Task to carry out: In the excerpt below on time-series generation frameworks, what Discriminative Score value indicates perfect realism?

Exercise passage:
A summary of key procedural elements appears below:

Framework	Pretraining Corpus	Few-Shot Adaptation Mechanism	Diversity Regularization
FaultDiffusion	Normal time series only	Adapter fine-tuning (frozen backbone)	Explicit $L_\mathrm{div}$
Unified Diffusion	$\sim\!300$ k multi-domain time series	Token & backbone joint fine-tuning	Structural (DyConv/token)
SDForger	Not specified (task-specific)	LLM prompt+head fine-tuning	Sampling temperature, prompt

5. Evaluation Metrics and Empirical Results

All frameworks adopt multiple authenticity, diversity, and utility metrics to assess performance. Core metrics include:

Context-FID: Fréchet distance of synthetic and real series in feature space.
Correlational Score: $\ell_1$ difference in empirical autocorrelation matrices.
Discriminative Score: LSTM or other classifier accuracy at distinguishing real vs. synthetic (0.5 = perfect realism).
Predictive Score (TSTR): Test-on-real—MSE when forecasting with a model trained only on synthetic data.

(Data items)
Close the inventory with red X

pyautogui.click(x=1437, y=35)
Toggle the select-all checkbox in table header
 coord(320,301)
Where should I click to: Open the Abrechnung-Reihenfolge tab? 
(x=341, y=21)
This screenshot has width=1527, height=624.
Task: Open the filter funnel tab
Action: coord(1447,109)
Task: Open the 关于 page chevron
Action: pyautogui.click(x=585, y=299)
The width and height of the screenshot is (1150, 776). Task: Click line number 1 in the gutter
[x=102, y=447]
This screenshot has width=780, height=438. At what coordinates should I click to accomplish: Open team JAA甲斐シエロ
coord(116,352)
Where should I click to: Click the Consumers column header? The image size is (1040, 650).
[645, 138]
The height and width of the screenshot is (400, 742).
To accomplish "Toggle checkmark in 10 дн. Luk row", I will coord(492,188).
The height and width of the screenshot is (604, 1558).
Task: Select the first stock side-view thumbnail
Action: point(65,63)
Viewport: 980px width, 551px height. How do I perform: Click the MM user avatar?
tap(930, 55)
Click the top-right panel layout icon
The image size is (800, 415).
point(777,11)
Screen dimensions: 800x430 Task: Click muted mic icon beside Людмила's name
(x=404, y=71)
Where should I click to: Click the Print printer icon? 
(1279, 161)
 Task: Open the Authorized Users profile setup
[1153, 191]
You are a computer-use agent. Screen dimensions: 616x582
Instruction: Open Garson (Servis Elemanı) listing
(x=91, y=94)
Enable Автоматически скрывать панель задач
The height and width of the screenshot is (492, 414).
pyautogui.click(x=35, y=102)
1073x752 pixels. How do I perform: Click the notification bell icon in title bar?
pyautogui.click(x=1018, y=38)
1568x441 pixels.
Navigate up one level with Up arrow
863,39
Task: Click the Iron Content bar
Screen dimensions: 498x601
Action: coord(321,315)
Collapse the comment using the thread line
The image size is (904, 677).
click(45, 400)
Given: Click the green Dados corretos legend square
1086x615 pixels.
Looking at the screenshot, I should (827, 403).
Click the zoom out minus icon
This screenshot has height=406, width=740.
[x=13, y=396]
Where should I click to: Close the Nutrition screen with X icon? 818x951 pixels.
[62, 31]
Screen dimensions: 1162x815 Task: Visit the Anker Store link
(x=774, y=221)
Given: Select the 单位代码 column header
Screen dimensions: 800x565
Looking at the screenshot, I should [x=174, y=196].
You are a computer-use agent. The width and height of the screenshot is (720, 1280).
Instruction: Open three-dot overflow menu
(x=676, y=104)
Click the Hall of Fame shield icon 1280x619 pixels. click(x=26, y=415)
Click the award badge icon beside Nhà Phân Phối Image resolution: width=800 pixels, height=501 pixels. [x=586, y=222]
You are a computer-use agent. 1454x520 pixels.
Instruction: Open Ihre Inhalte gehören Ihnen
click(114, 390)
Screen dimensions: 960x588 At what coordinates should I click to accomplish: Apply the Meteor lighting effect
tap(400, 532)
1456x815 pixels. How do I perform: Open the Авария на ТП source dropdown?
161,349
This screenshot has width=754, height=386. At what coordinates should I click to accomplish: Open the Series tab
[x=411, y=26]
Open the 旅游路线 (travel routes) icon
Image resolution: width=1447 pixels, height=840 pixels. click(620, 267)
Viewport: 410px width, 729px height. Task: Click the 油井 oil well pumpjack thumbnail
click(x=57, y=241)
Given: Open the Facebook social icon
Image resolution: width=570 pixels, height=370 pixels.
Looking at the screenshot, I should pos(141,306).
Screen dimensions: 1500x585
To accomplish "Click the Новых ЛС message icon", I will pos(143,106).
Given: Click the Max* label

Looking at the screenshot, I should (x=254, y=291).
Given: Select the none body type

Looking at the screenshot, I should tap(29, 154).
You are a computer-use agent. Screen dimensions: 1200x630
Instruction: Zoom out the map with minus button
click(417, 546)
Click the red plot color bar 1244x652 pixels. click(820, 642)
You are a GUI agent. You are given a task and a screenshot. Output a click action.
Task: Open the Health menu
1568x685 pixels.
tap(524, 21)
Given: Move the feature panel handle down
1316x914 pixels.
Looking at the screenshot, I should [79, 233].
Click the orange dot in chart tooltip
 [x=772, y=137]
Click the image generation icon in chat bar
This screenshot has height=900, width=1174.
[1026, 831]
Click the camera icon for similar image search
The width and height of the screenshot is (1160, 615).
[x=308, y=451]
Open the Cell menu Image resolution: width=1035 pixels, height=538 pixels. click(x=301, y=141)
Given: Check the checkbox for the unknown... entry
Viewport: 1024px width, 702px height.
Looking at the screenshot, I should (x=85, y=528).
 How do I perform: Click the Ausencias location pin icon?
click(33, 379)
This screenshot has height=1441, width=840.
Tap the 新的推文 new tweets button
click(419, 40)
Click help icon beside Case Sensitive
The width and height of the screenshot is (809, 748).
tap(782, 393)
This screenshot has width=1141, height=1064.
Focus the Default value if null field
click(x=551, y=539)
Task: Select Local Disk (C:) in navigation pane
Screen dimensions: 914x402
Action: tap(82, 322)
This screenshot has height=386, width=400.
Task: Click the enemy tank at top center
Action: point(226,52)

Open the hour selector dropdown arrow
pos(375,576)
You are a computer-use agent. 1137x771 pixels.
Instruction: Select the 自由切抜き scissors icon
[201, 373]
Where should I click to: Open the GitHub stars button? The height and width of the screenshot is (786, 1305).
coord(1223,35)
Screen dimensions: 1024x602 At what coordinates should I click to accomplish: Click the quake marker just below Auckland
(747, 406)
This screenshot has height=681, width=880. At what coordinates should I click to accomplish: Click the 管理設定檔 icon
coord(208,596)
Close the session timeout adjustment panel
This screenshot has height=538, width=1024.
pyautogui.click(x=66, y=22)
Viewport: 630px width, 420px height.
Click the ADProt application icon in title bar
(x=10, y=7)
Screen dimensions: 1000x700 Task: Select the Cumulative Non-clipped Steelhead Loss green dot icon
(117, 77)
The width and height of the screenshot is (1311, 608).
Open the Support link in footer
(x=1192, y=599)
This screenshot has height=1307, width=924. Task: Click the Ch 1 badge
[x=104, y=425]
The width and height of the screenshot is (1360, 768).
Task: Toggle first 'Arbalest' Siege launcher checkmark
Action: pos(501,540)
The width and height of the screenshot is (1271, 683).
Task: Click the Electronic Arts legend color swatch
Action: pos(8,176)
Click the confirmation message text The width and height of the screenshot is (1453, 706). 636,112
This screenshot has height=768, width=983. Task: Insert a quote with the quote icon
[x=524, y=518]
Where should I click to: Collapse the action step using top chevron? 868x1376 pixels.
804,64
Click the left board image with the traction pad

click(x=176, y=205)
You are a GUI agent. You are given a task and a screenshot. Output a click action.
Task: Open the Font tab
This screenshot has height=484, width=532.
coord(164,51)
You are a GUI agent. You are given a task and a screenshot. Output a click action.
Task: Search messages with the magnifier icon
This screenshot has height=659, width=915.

Finished exercise: 0.5